YOUR GOAL: In full and without alteration, print the entries that follow.

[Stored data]
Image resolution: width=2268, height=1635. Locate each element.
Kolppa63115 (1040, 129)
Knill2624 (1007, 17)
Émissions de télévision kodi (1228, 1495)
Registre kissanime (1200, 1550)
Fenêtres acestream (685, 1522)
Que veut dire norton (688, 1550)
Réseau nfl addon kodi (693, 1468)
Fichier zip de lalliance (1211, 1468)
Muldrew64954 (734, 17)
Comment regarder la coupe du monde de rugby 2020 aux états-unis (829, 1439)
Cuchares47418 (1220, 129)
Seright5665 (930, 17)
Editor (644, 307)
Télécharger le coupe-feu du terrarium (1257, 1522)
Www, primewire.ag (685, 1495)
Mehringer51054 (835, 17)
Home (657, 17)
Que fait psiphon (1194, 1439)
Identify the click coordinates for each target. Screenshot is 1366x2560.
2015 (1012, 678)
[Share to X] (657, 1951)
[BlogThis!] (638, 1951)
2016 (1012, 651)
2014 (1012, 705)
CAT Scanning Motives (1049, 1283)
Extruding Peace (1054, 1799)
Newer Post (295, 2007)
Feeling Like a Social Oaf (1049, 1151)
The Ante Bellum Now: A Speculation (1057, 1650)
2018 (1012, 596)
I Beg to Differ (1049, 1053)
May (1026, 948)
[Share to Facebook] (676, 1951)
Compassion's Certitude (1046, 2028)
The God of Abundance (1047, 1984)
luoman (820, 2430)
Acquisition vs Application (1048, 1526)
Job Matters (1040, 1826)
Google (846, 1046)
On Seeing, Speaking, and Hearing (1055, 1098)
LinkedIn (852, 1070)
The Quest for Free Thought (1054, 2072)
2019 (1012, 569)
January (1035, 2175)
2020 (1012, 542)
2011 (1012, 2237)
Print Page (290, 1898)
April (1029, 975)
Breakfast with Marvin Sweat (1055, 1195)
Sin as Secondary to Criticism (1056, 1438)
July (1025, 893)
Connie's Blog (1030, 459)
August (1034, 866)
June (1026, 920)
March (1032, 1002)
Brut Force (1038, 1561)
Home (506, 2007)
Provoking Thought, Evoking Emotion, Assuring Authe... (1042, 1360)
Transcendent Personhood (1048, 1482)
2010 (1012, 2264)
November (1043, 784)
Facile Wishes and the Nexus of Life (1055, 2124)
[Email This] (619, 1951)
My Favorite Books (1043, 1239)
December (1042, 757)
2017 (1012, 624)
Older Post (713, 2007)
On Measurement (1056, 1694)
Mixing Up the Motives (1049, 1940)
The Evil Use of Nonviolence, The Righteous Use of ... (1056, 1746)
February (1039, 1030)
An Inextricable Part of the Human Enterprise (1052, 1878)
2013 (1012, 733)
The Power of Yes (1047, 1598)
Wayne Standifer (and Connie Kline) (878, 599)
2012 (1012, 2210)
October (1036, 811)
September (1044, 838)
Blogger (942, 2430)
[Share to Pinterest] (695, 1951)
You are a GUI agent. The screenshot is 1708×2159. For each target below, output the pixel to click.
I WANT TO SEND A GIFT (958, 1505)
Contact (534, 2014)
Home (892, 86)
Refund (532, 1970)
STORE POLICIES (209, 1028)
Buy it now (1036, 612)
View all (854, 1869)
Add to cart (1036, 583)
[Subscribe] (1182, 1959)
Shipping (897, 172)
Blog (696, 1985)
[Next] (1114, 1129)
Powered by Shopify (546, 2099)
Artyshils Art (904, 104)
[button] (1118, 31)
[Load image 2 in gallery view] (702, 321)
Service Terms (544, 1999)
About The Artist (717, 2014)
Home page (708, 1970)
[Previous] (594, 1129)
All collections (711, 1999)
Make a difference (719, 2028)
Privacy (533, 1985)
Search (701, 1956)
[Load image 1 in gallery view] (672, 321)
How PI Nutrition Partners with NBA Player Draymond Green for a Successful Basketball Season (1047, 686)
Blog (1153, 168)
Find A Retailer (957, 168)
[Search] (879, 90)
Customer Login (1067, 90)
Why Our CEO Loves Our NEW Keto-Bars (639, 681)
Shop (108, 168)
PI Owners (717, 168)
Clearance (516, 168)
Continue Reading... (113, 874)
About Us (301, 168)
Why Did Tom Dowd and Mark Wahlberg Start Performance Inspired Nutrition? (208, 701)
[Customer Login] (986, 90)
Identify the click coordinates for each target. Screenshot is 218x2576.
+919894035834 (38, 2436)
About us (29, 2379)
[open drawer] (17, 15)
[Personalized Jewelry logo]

FINAL ANSWER:
Image resolution: width=2268, height=1635. Locate each element.
Kolppa63115 (1040, 129)
Knill2624 (1007, 17)
Émissions de télévision kodi (1228, 1495)
Registre kissanime (1200, 1550)
Fenêtres acestream (685, 1522)
Que veut dire norton (688, 1550)
Réseau nfl addon kodi (693, 1468)
Fichier zip de lalliance (1211, 1468)
Muldrew64954 (734, 17)
Comment regarder la coupe du monde de rugby 2020 aux états-unis (829, 1439)
Cuchares47418 (1220, 129)
Seright5665 (930, 17)
Editor (644, 307)
Télécharger le coupe-feu du terrarium (1257, 1522)
Www, primewire.ag (685, 1495)
Mehringer51054 (835, 17)
Home (657, 17)
Que fait psiphon (1194, 1439)
Identify the click coordinates for each target. Screenshot is 1366x2560.
2015 (1012, 678)
[Share to X] (657, 1951)
[BlogThis!] (638, 1951)
2016 (1012, 651)
2014 (1012, 705)
CAT Scanning Motives (1049, 1283)
Extruding Peace (1054, 1799)
Newer Post (295, 2007)
Feeling Like a Social Oaf (1049, 1151)
The Ante Bellum Now: A Speculation (1057, 1650)
2018 (1012, 596)
I Beg to Differ (1049, 1053)
May (1026, 948)
[Share to Facebook] (676, 1951)
Compassion's Certitude (1046, 2028)
The God of Abundance (1047, 1984)
luoman (820, 2430)
Acquisition vs Application (1048, 1526)
Job Matters (1040, 1826)
Google (846, 1046)
On Seeing, Speaking, and Hearing (1055, 1098)
LinkedIn (852, 1070)
The Quest for Free Thought (1054, 2072)
2019 (1012, 569)
January (1035, 2175)
2020 (1012, 542)
2011 (1012, 2237)
Print Page (290, 1898)
April (1029, 975)
Breakfast with Marvin Sweat (1055, 1195)
Sin as Secondary to Criticism (1056, 1438)
July (1025, 893)
Connie's Blog (1030, 459)
August (1034, 866)
June (1026, 920)
March (1032, 1002)
Brut Force (1038, 1561)
Home (506, 2007)
Provoking Thought, Evoking Emotion, Assuring Authe... (1042, 1360)
Transcendent Personhood (1048, 1482)
2010 (1012, 2264)
November (1043, 784)
Facile Wishes and the Nexus of Life (1055, 2124)
[Email This] (619, 1951)
My Favorite Books (1043, 1239)
December (1042, 757)
2017 (1012, 624)
Older Post (713, 2007)
On Measurement (1056, 1694)
Mixing Up the Motives (1049, 1940)
The Evil Use of Nonviolence, The Righteous Use of ... (1056, 1746)
February (1039, 1030)
An Inextricable Part of the Human Enterprise (1052, 1878)
2013 (1012, 733)
The Power of Yes (1047, 1598)
Wayne Standifer (and Connie Kline) (878, 599)
2012 (1012, 2210)
October (1036, 811)
September (1044, 838)
Blogger (942, 2430)
[Share to Pinterest] (695, 1951)
You are a GUI agent. The screenshot is 1708×2159. For each target below, output the pixel to click.
I WANT TO SEND A GIFT (958, 1505)
Contact (534, 2014)
Home (892, 86)
Refund (532, 1970)
STORE POLICIES (209, 1028)
Buy it now (1036, 612)
View all (854, 1869)
Add to cart (1036, 583)
[Subscribe] (1182, 1959)
Shipping (897, 172)
Blog (696, 1985)
[Next] (1114, 1129)
Powered by Shopify (546, 2099)
Artyshils Art (904, 104)
[button] (1118, 31)
[Load image 2 in gallery view] (702, 321)
Service Terms (544, 1999)
About The Artist (717, 2014)
Home page (708, 1970)
[Previous] (594, 1129)
All collections (711, 1999)
Make a difference (719, 2028)
Privacy (533, 1985)
Search (701, 1956)
[Load image 1 in gallery view] (672, 321)
How PI Nutrition Partners with NBA Player Draymond Green for a Successful Basketball Season (1047, 686)
Blog (1153, 168)
Find A Retailer (957, 168)
[Search] (879, 90)
Customer Login (1067, 90)
Why Our CEO Loves Our NEW Keto-Bars (639, 681)
Shop (108, 168)
PI Owners (717, 168)
Clearance (516, 168)
Continue Reading... (113, 874)
About Us (301, 168)
Why Did Tom Dowd and Mark Wahlberg Start Performance Inspired Nutrition? (208, 701)
[Customer Login] (986, 90)
Identify the click coordinates for each target. Screenshot is 218x2576.
+919894035834 (38, 2436)
About us (29, 2379)
[open drawer] (17, 15)
[Personalized Jewelry logo]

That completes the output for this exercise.